Alumnus Honors His Band
The World War II vintage snare drum has such a long association with McMurry that it’s only fitting the prized instrument should be returned there. And that is exactly what happened Oct. 3 when 1952 graduate Odis Claxton donated that drum and two others to his alma mater.
The 1940s-era cream colored drum was fashioned almost entirely of wood because of the shortage of metal during the war.
“The only thing metal in it was the screws,” Claxton said during an interview at Coronado Nursing Home, where he now lives.
That drum and another one made by legendary drummer Billy Gladstone will be on display in the Bynum Band Hall at McMurry, while the third donation, a professional quality drum made by the Pearl Corporation, will be used by students.
“That’s a great addition” to the collection of percussion instruments McMurry owns, said L. Keith Lloyd, assistant director of bands.
Lloyd, who has been at McMurry eight years, developed a friendship with Claxton about seven years ago and it has been a good one. When he was able Claxton, 82, would join McMurry musicians for Sunday afternoon jam sessions.
McMurry faculty and students often would take an ensemble to play for Claxton when he was in assisted living.

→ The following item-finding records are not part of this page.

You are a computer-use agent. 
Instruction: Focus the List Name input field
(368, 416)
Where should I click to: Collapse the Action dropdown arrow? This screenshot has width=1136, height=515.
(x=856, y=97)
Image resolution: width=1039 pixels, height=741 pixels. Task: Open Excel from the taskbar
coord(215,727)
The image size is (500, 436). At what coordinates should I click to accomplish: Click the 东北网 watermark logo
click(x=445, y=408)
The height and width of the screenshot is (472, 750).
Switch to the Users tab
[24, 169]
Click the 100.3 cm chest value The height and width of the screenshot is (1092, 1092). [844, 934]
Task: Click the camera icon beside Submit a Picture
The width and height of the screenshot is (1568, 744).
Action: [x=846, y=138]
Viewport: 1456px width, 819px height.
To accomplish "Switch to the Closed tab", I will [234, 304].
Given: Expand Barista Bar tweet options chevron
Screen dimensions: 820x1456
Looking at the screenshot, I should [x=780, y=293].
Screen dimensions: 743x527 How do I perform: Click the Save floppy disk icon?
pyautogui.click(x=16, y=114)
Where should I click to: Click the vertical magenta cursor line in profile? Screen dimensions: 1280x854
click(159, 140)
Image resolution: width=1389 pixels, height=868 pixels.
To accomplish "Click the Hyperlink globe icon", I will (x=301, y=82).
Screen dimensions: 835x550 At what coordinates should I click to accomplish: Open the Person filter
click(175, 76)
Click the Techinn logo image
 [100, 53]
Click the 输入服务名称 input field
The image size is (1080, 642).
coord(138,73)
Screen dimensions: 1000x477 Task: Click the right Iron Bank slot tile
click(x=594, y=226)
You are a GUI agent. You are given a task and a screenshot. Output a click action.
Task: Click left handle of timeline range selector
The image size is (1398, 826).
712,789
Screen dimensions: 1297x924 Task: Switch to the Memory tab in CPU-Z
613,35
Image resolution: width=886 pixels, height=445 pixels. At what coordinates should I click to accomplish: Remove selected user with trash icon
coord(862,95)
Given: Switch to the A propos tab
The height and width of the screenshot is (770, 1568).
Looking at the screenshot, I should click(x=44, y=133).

Until recent years, Claxton could still play with the best of them. A 1948 graduate of Abilene High School (AHS), Claxton was a music education major at McMurry, earning his degree in 1952. He then returned to AHS as assistant band director under Bob Fielder. For one year while he was still in high school, Claxton learned under legendary “Prof” Raymond Bynum, who left AHS to lead the McMurry program.
Even in high school, Claxton was a professional, filling in with a dance band at Abilene Country Club on occasion. Usually, he played drums, but not always.
“A little bit of bass fiddle sometimes,” he said. “Not much.”
The summer after graduation from AHS, Claxton attended band camp at McMurry, as did another young man named Jack Rumbley. After the camp, Claxton enrolled at McMurry and Rumbley set out for what is now the University of North Texas.
Both men would go on to become band directors. Some years later, Claxton bought the World War II vintage drum from Rumbley, who has since died.
The drum, along with others, recently was removed from a storage room by McMurry band students and taken to the University for proper care and display. The donated drums were accepted during a dedication ceremony at the recent breakfast for music alumni.